Há dias, fui com amigos almoçar a Alcabideche. A expedição tinha um propósito simples e sério: um cozido à portuguesa num restaurante que eles conheciam, o “Aires”. Valeu a pena.

Nesse dia, dei-me conta de algo que ignorava: aquela zona está densamente povoada de restaurantes.

E isso trouxe-me uma memória. A partir do final dos anos 60, Luís Sttau Monteiro escrevia, semanalmente, na “Mosca”, o suplemento de sábado do “Diário de Lisboa”, pequenas crónicas gastronómicas, sob pseudónimo. Falava de restaurantes de Lisboa, mas não só. (Quem tiver curiosidade sobre essa faceta pode ler "Luís de Sttau Monteiro – Gastrónomo", de Ana Marques Pereira.)

Alguns leitores passaram então a seguir-lhe o rasto. Ao sábado, iam jantar ao restaurante recomendado nessa semana. Com o tempo, sem se conhecerem, foram formando uma discreta comunidade. Pelas oito da noite, ao entrar na casa escolhida, encontravam-se as mesmas caras — um aceno leve, um sorriso cúmplice, como quem partilha um segredo sem o dizer.

Foi através dessas e de outras dicas do género que conheci, ou revisitei, várias casas que então surgiam ou estavam em voga.
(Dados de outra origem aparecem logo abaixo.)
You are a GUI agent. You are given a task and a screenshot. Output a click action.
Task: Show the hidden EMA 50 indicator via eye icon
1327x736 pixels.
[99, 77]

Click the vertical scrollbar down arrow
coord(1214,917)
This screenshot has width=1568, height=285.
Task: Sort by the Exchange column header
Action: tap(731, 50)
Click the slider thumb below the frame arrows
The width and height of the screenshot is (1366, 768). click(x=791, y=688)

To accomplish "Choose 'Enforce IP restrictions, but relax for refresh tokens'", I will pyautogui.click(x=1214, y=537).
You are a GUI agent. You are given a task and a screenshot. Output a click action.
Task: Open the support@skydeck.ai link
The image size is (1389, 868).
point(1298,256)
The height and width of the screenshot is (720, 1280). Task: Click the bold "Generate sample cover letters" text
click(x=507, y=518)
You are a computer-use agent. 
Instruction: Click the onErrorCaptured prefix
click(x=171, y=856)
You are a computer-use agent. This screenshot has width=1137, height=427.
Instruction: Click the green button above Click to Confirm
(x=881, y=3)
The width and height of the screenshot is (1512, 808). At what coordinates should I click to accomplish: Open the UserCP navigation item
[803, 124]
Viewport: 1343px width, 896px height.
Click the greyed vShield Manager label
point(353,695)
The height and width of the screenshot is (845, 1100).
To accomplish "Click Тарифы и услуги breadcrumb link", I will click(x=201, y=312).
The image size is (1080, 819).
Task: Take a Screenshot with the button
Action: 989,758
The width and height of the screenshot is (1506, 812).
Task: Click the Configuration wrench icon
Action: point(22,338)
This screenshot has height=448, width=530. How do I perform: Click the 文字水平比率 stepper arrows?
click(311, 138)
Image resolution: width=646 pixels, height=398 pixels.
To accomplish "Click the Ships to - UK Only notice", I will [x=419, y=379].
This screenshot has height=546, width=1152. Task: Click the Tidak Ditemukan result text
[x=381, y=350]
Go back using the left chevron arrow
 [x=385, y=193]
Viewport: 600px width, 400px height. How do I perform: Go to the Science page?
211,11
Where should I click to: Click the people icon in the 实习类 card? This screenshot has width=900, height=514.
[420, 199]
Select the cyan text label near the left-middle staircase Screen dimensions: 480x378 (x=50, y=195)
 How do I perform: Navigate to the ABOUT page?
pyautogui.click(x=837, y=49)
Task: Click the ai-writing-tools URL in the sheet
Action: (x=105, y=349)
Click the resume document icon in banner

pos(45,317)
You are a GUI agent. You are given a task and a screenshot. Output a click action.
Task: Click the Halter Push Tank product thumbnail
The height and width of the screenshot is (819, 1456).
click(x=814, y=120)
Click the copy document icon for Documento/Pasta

Eram mesas de cozinha portuguesa, num tempo quase sem “chefs” e longe das estrelas dos pneus, como ironizava José Quitério. A maioria desses restaurantes desapareceu; os poucos que restam mudaram de rosto, de donos e, muitas vezes, de qualidade. Ao contrário do que hoje se possa supor, Lisboa tinha então muito menos restaurantes. Sem grande exagero, atrevo-me a dizer que, fora algumas tascas de bairro, conheci praticamente todos.

Incluindo um, em Alcabideche, que agora me ocorre e que motivou este texto. Esqueci-lhe o nome — se alguém se lembrar, que se acuse — e nunca mais lá voltei. Era uma moradia isolada, alcançada por um descampado. A decoração seguia o rústico previsível da periferia de então. Não recordo se ali comi bem. Também não é essencial: os meus critérios eram outros. Eu próprio era outro.

Hoje, em Alcabideche, entre tantas mesas, há o “Aires”. Às quartas-feiras serve um bom cozido. Fica a nota.